March 23, 2023 10:23

The Middle East has always been an arena in which you can assess the changing dynamics of the Great Powers. When the sun never set on Britain’s empire, that was the region where it did some of its most extensive — some would say destructive — work. When the mantle of world dominance passed to the United States, that was where we saw sustained intervention.

Now, with Washington turning its colossal tanker toward Asia, another power — ironically, the one the Americans most fear — may be stepping into what is starting to look like a void. Jerusalem has long been concerned about a US retreat from the region, and it seems such fears are in danger of being realised.

Last week, Riyadh, the Sunni Lion, and Tehran, the world’s largest and most powerful Shia state, signed a deal negotiated by China. A joint statement declared that the two countries had agreed “to resume diplomatic relations and reopen their embassies” within two months, promising not to interfere in each other’s “internal affairs”.
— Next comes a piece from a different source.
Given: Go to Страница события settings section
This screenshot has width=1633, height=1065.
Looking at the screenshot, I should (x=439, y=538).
The story here is both a macro and micro one. At the macro level, it is about China’s changing view of itself in the world. Under the country’s previous leader, Hu Jintao, among Beijing’s key foreign policy principles were “building and accepting a world where countries diverge in their paths of national development and political systems”, rejecting “unilateralism and hegemonic ambitions.”

Xi Jinping has different ideas. Throughout the first 20-odd years of turbulence in the region, China has, legally speaking, been a passive player. It has economic interests, not least as a consumer of both Iranian and Saudi oil. A sustained flow from the Gulf to Asia is key to its strategic interests. Otherwise, its involvement has been relatively limited, particularly in the political sphere.
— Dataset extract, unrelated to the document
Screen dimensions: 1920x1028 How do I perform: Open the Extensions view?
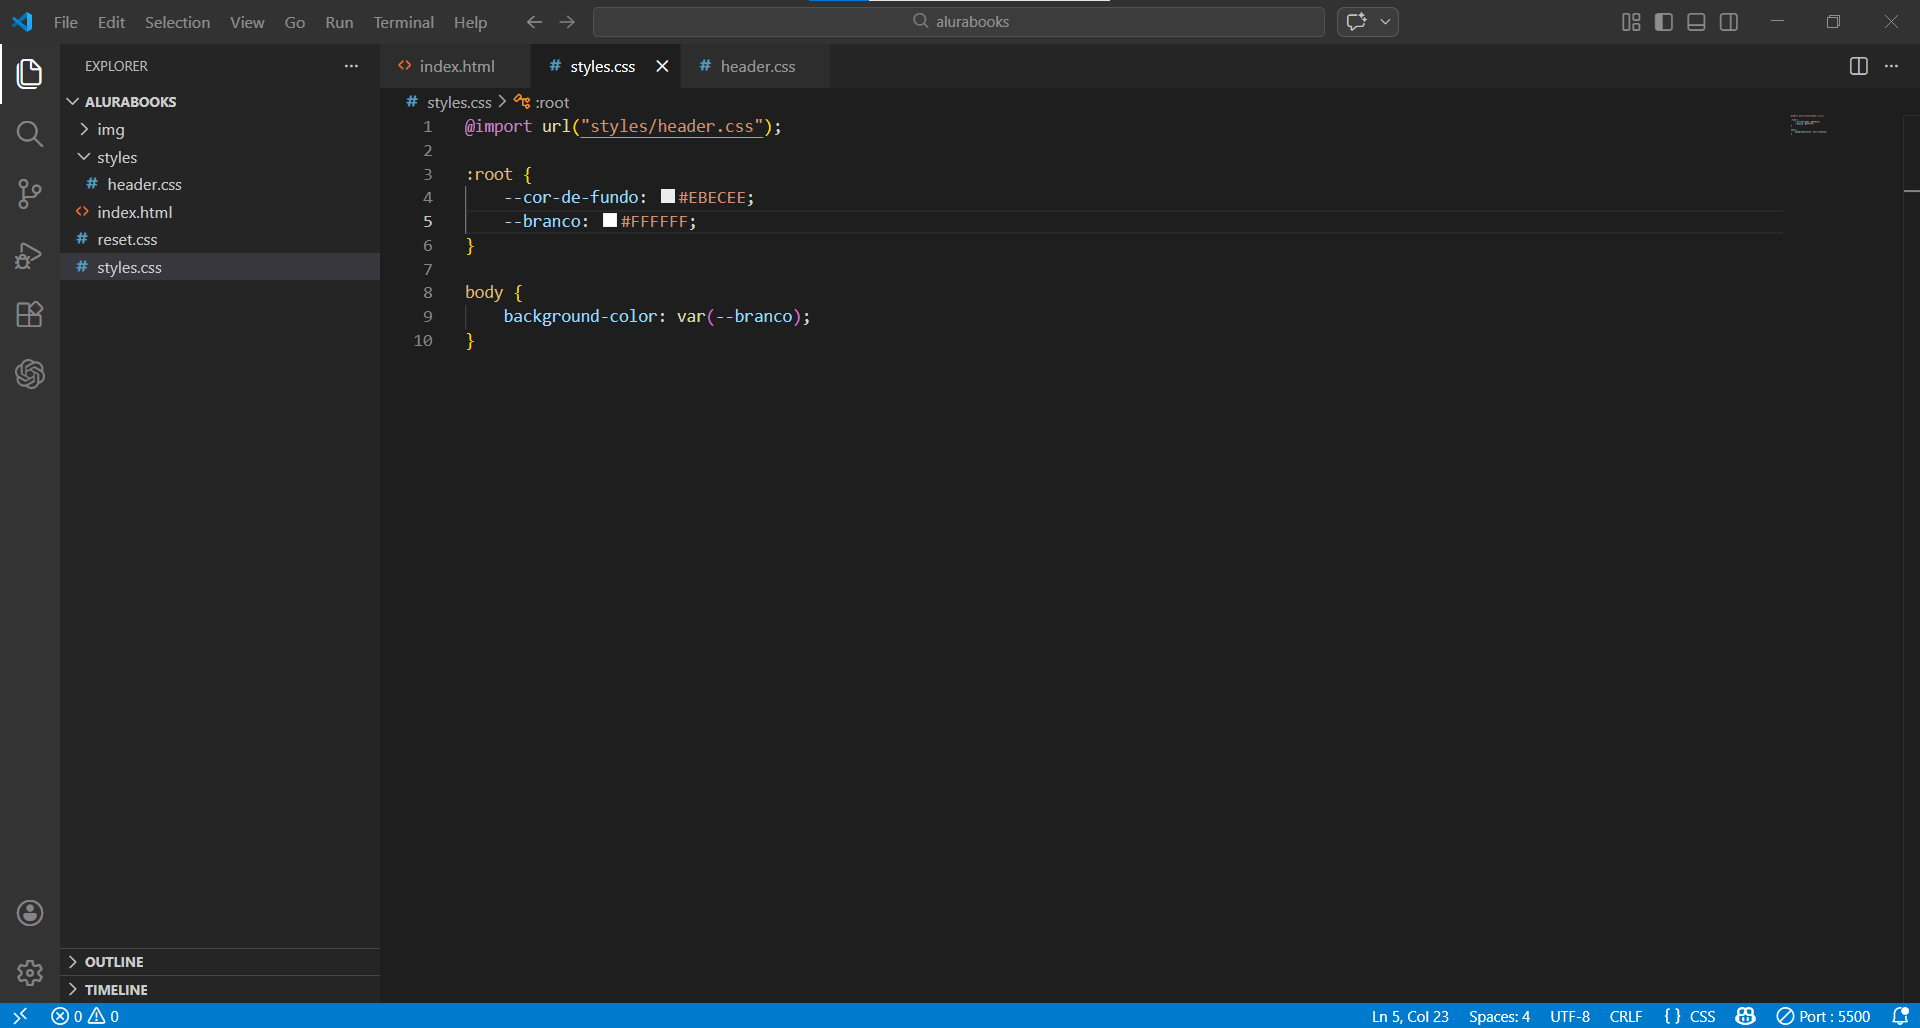coord(30,315)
Now, though, it is stepping up to play a more muscular role. According to the analyst Jonathan Spyer, the most notable aspect of this deal is that it represents the arrival of China to the Middle East diplomacy stage.

“This will remain the case whether or not the deal ultimately proves durable and fruitful,” he argues. “Until now, Beijing’s consistent position was that it sought to build commercial links with Mid-Eastern countries while avoiding involvement in its geopolitics. That has now changed, and the change is of deep significance.”
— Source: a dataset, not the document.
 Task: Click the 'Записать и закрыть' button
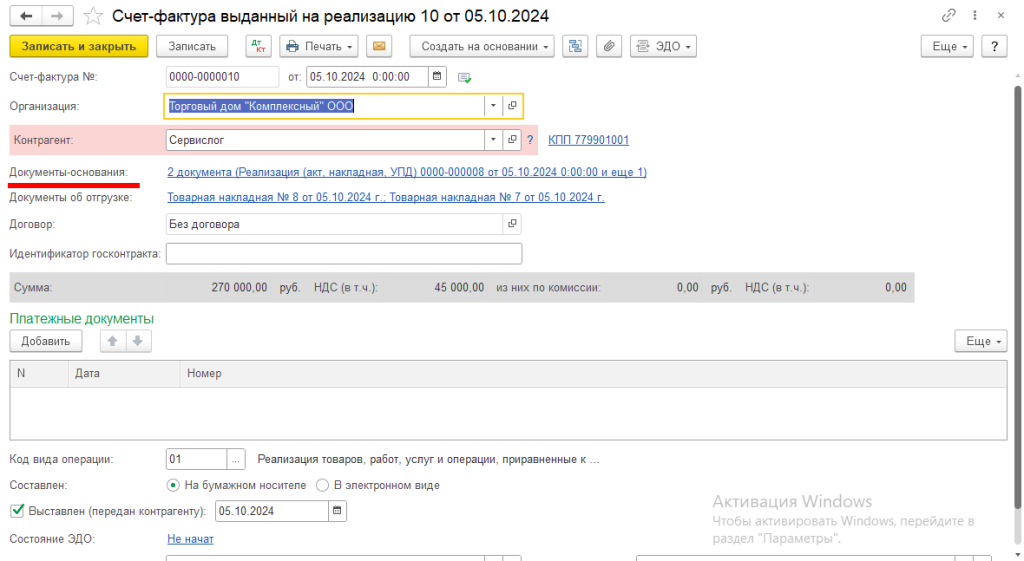pos(79,47)
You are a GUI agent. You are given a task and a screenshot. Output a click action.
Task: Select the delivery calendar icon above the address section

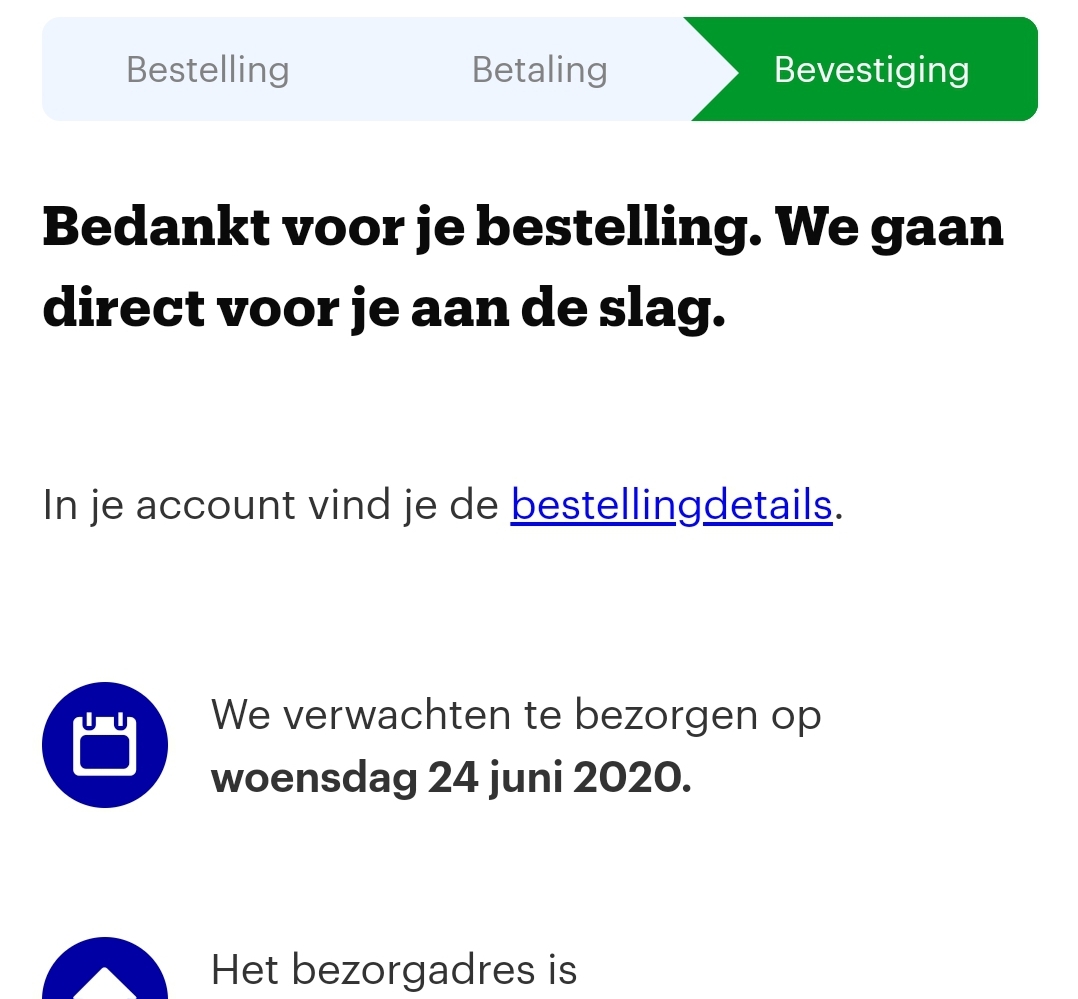pos(104,744)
What is more disconcerting is that Riyadh — as well as the other Gulf monarchies — has concluded that Washington no longer has a coherent strategy in the Middle East, beyond the desire to avoid further lengthy entanglements, the “forever wars” that Trump railed against.

“The option of sheltering within a clear and durable US-led security architecture in the region did not appear available,” Spyer says.

“Riyadh urgently needs to concentrate on internal matters related to its transition from a petro-chemicals based economy. The option of Beijing-led rapprochement with Tehran appeared to offer a road to this… Hence the deal.”

These desires have had greater urgency given Joe Biden’s decision — marking a clear change in US policy — to restrict arms sales to Saudi Arabia over its use of air power in the Yemen war.

Iran also has an interest in engaging with Beijing. A long-standing international pariah, its continuing crackdown on its own citizens has cemented its rogue status. And with Obama’s nuclear deal a distant memory, the Iranians need new allies, the more powerful the better.

Amid all of this of course stands Israel. To complicate things further, while it is unlikely to be imminent, Riyadh may yet join the Abraham Accords. Earlier this month, the Washington Post reported that the Saudis had asked the United States for security guarantees and a civilian nuclear programme as the price of signing up.

From Jerusalem’s standpoint, a Saudi-Iranian rapprochement remains unlikely to happen any time soon. It is important to understand what the deal does — and does not — represent. The Saudis aren’t about to join an alliance with Iran against Israel. They are merely hedging their bets. In 2023, it’s clear that the Middle East is no more stable than it was 20 years ago, before the 2003 US-led invasion of Iraq. States on all sides are struggling to understand who will emerge as the new superpower in the region, and how they should act in response.

The US has made clear that it wants to pivot toward Asia and to take on the Chinese threat. But it may soon have to face down the same foe in its old battleground, the Middle East. For Israel, that may best happen sooner rather than later.